Health literacy was also felt to negatively influence patients’ ability to absorb the menu, understand it and make a definitive programme choice. The amount of information presented to patients was a specific concern. Participants recommended the development of standardised mid-low literacy materials to advertise the menu and a decision-making tool to be used with HCPs to guide patients’ PR decision-making.

These findings demonstrate an appetite for supporting patients’ PR decision-making, particularly via tools which facilitate knowledge translation and guide the decision-making process. One approach is patient decision aids as these present evidence-based information in such a way to improve patients’ health literacy, whilst minimising cognitive load or bias, clarify the menu of options and highlight the associated risks and benefits of each, and prompt patients to attribute personal meaning to each option40. Patient decision aids are evidenced across a variety of healthcare settings for increasing patients’ knowledge and perceptions of risk and reducing any feelings of internal conflict and passivity41. They are therefore considered valuable tools to enable patients, with support from their HCP and family, to reach value-based and informed decisions42. There are currently no patient decision aids to support patients’ PR decision-making.

These results offer valuable insight into patients’ decision-making needs for PR and provide guidance for the continued evolution of services to meet the populations’ needs. Additionally, this is the first PR study using the Enhanced Critical Incident Technique methodology, extrapolating specific and comprehensive barriers, facilitators, and improvements to patients’ PR decision-making.

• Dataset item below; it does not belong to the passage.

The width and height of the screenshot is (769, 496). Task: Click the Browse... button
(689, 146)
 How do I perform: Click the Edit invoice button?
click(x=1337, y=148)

Importantly, our interviewees were all White British and were from a single centre offering specific PR programmes. We acknowledge that our findings may not reflect the barriers and facilitators experienced by individuals from different cultural, organisational, or healthcare contexts.

Our decision to include only participants who were naïve to PR allowed for greater reflection on patients’ decision-making processes, however, it may have omitted the role of PR experience in patients’ decision-making. Additionally, we asked participants to reflect upon a real and hypothetical PR conversation and then compared the results of both. Without direct experience of a menu-based approach introduction, it is possible patient and HCP interpretations of this differed.

Minor amends to the Enhanced Critical Incident Technique credibility checks were made, including, interview fidelity was assessed by reviewing transcripts, one category’s participation rate was less than the proposed threshold and only 36% of participants cross-checked their results (Supplementary material). Furthermore, whilst it was intended to collect equal amounts of critical incidents for the current and the menu-based approach, more incidents were obtained from the current PR approach. We believe this is because of its greater familiarity to our participants. Future exploration of the decision-making needs of patients using the menu-based approach will be needed to inform the feasibility of supporting interventions.

Consonant with Early and colleagues recommendations34, we recommend future research focus upon developing, evaluating and reporting high-quality interventions to increase referral uptake. In addition, we recommend programme adaptations to increase patient accessibility and acceptability of PR and shared decision-making interventions (e.g., a patient decision aid, decision coaching) to facilitate patient-centred, meaningful PR decision-making.

A menu-based approach to PR increases the opportunity for patients to engage. However, insufficient knowledge and understanding of the menu limits its perceived feasibility and acceptability. Knowledge translation and decision guidance tools such as a patient decision aid has the potential to increase patient and HCPs knowledge of the menu of PR programmes, elicit patient-centred discussions and facilitate informed and value-based PR decision-making.